Exercise objective:
Output every record word for word.

Input data:
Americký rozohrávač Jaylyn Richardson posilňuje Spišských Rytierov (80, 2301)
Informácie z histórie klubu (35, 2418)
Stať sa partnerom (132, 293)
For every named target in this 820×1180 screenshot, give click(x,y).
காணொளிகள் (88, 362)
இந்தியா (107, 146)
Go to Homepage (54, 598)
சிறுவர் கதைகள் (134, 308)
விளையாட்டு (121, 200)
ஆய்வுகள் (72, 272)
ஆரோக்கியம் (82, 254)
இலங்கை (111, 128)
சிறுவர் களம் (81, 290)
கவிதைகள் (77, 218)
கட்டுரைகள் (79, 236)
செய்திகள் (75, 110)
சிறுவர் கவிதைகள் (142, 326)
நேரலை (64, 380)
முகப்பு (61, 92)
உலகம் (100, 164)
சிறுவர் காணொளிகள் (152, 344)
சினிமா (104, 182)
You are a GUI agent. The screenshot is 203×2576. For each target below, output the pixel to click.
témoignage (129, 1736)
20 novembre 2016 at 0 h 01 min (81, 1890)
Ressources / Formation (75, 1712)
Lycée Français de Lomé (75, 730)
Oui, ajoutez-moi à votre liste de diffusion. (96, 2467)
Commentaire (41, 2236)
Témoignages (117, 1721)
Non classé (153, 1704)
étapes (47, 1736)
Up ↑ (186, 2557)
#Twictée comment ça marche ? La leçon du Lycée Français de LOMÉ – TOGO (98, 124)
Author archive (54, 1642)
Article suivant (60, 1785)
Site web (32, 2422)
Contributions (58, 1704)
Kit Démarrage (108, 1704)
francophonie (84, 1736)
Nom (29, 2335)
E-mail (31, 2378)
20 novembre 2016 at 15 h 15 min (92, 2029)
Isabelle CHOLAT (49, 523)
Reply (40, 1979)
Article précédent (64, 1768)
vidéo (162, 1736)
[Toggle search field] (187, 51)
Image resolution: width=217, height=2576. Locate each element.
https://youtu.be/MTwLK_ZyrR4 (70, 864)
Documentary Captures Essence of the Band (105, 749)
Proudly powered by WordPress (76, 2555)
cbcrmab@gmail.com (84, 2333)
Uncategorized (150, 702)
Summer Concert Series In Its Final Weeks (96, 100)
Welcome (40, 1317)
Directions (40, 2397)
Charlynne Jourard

Solution for this exercise:
Americký rozohrávač Jaylyn Richardson posilňuje Spišských Rytierov (80, 2301)
Informácie z histórie klubu (35, 2418)
Stať sa partnerom (132, 293)
For every named target in this 820×1180 screenshot, give click(x,y).
காணொளிகள் (88, 362)
இந்தியா (107, 146)
Go to Homepage (54, 598)
சிறுவர் கதைகள் (134, 308)
விளையாட்டு (121, 200)
ஆய்வுகள் (72, 272)
ஆரோக்கியம் (82, 254)
இலங்கை (111, 128)
சிறுவர் களம் (81, 290)
கவிதைகள் (77, 218)
கட்டுரைகள் (79, 236)
செய்திகள் (75, 110)
சிறுவர் கவிதைகள் (142, 326)
நேரலை (64, 380)
முகப்பு (61, 92)
உலகம் (100, 164)
சிறுவர் காணொளிகள் (152, 344)
சினிமா (104, 182)
You are a GUI agent. The screenshot is 203×2576. For each target below, output the pixel to click.
témoignage (129, 1736)
20 novembre 2016 at 0 h 01 min (81, 1890)
Ressources / Formation (75, 1712)
Lycée Français de Lomé (75, 730)
Oui, ajoutez-moi à votre liste de diffusion. (96, 2467)
Commentaire (41, 2236)
Témoignages (117, 1721)
Non classé (153, 1704)
étapes (47, 1736)
Up ↑ (186, 2557)
#Twictée comment ça marche ? La leçon du Lycée Français de LOMÉ – TOGO (98, 124)
Author archive (54, 1642)
Article suivant (60, 1785)
Site web (32, 2422)
Contributions (58, 1704)
Kit Démarrage (108, 1704)
francophonie (84, 1736)
Nom (29, 2335)
E-mail (31, 2378)
20 novembre 2016 at 15 h 15 min (92, 2029)
Isabelle CHOLAT (49, 523)
Reply (40, 1979)
Article précédent (64, 1768)
vidéo (162, 1736)
[Toggle search field] (187, 51)
Image resolution: width=217, height=2576. Locate each element.
https://youtu.be/MTwLK_ZyrR4 (70, 864)
Documentary Captures Essence of the Band (105, 749)
Proudly powered by WordPress (76, 2555)
cbcrmab@gmail.com (84, 2333)
Uncategorized (150, 702)
Summer Concert Series In Its Final Weeks (96, 100)
Welcome (40, 1317)
Directions (40, 2397)
Charlynne Jourard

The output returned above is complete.